Don’t Fall into the E-mail Trap when Managing Alerts
There is more and more focus among logistics providers on managing the overall transportation process and not just documenting what has happened. The focus is shifting to outlining what needs to happen as a sequence of events (Event Management). And, then alerting users so that they can step in and address the issue before the small issue becomes a big problem. This is called Management by Exception and it is a critical part of accelerating the supply chain movement.
Event Management is critical, and alerts are the goal, so that the user’s attention can be drawn and focused on resolving whatever hasn’t been done or where there is a problem. At the same time, we are seeing a lot of calls to generate email alerts to create Management by Exception.
Be careful here. Email is a wonderful communications tool, but it is not a good organizational tool. Users can rapidly become so overwhelmed by the volume of email hitting them that they can’t differentiate between the alerts that apply to them from the blizzard of messages generated that include them in the distribution but don’t apply to them.
The first step in avoiding the Email Trap is to change the users work focus away from email and to the Event Management system. Collaboration and Electronic Carrier Integrations, such as Carrier e-Bookings and Cargo Tracking, mean that changes are happening to the shipment data from outside the user’s desk. Those changes are happening more frequently and more rapidly. The focus needs to shift to the Event Management system and away from email in order for users to respond more quickly to others working in the system or tied to the system.

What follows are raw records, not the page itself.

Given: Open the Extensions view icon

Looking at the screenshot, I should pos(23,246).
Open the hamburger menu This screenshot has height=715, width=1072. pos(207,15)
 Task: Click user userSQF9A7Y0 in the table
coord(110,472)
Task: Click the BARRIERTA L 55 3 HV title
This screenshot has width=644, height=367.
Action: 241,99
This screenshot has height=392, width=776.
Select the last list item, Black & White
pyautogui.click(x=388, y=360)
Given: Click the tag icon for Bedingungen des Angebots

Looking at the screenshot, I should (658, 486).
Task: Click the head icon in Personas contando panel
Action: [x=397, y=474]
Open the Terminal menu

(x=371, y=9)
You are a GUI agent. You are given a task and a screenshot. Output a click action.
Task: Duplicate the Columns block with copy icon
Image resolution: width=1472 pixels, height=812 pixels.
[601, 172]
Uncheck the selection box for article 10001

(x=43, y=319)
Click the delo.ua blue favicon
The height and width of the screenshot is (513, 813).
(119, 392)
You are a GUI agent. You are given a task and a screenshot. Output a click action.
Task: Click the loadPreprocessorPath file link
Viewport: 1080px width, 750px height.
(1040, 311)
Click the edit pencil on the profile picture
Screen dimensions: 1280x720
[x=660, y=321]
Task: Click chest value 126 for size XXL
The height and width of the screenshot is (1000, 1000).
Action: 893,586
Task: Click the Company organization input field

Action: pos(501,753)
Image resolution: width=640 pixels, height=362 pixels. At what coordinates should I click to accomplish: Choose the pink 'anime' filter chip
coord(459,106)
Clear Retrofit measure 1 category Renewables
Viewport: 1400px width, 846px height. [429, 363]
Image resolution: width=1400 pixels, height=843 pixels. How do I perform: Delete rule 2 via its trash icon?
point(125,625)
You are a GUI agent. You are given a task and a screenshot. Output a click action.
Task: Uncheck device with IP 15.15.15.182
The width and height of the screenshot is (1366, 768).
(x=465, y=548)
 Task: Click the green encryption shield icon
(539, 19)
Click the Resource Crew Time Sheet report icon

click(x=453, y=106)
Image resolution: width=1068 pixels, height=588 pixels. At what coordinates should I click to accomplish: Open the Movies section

The next step is to take advantage of the Event Management system’s design to organize and report on exceptions. Modern Transportation Management Systems are organized around event management and exception reporting. This has become a primary focus of the system and the key to on-line collaboration and carrier system-to-system integration. So, focusing on the Event Management system is critical to responding quickly.
Good systems will involve workflow so that just the responsible users have immediate visibility to the shipments they are in charge of. And, the user will only see the shipment when there is something that needs to happen or be monitored. Shipments at sea for the next 10 – 20 days don’t need to be watched daily, nor should they be clogging up a user’s main work list. That main work list needs to remain uncluttered so that it is easy to identify what needs to be worked on today and which problems need to be resolved today.
Supervisors and managers can oversee their teams’ work at a higher level if they, too, are in the system monitoring outstanding exceptions and task-based work. These higher-level views of work being done allows supervisors and managers to themselves focus on problems and reach out to the desk level user to ask if they need help.
Interestingly, this can be done remotely. Good Event Management systems combined with Workflow and Exception Management means that people are “together” when they are in the system in just the same way that a customer and an operations user are together when they are collaborating back and forth online. Physical presence is not as big a factor when these Event Management systems are in action.
There are cases where collaborating parties need to be able to trigger a secondary alert and / or communicate back and forth about issues. These can be done with notes and alerts, but these should be the exception and not the main way of doing business.
Event Management, Collaboration, and Workflow are the tools coming online in the digital world of global transportation and we need to evolve our work processes to embrace these new tools if we are going to get the full efficiency that these tools promise to yield. So, don’t fall in the trap of using the old ways of working when you have new technology.